Refer to the photos in the original post as explained below.


Okay, here are examples (before I go fishing in the next hour):

Note the Kut Tail worm rigged on the light jig (above photo). The action is a slither & dart that many fish strike with glee! Whether it represents a food item - I could care less! All I know is that I've caught many species of fish with that particular design/ action in many waters. The plastic is made from a special mix of who knows what. I haven't figured out what, but it definitely is a factor and the sam mix used in Gary Y's Senko - another genius design.

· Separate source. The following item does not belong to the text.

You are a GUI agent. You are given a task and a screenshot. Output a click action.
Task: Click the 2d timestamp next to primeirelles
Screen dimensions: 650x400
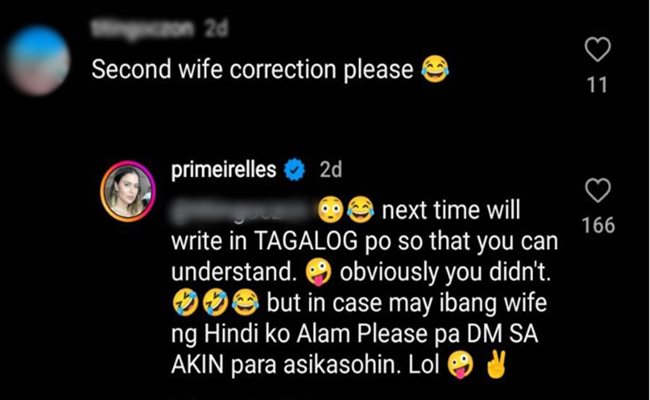tap(330, 170)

The senko has a horizontal drop that drops at certain speed - very important for the body rotating and tip flutter all the way to the bottom. That action accounts for big strikes from different species. What I've done is make a mini-stick design that does the same exact thing: body wobble and tip flutter when rigged on a light ball head jig. What's more is that I can retrieve the lure horizontally to the bottom creating a vibrating lure that's attacked using a slow-medium fast retrieve. (photo of stick with clear tails)


The same design (photo) shows one clear plastic stubby tail attached to a small black body (clear plastics work as well as any color for a reason). It's trigger is  a wobble from side to side when twitched with the top tip and then paused.  One of my best designs!

Even works well with a fatter stubby tail  which fish clobber!:


The claw grub (made from the parts of two lures) has subtle flapping tips that catches anything that swims:


The crankbait shown gets slammed by panfish and bass when trolled:

The above Risto Rap (discontinued by Rapala) has a special tight vibration fish attack better than most crankbaits. This means the fish have to chase the lure at whatever depth they're at - which really aren't prone to doing most of the time!


The prong tail and flat tail grubs (top photo) demonstrate a tiny quiver when fish are less than irritable. They can catch fish under a float when there's a slight chop on the water. I've used them ice fishing and caught fish.


Take the Beetle Spin - please! The combination of the flashing blade causes a soft plastic vibration that really pisses fish off! The subtle flapping of the curly tail does the rest (though other tailless designs also work).


This carp attacked a Crappie Magnet double tail grub as do all species when rigged on a light ball head jig (always unpainted).

The tiny tails quiver with the least motion.


Okay, now you've got an idea why certain lures catch fish and most times better than thousands of similar lures. You must have excellent lures in your tackle box that excel. Most important is to watch them on one or more retrieve types and note their action.

That is the key to choosing what works vs what doesn't! .. meaning, that which aggravates fish most in the longest or shortest period of time depending on the bite and location type.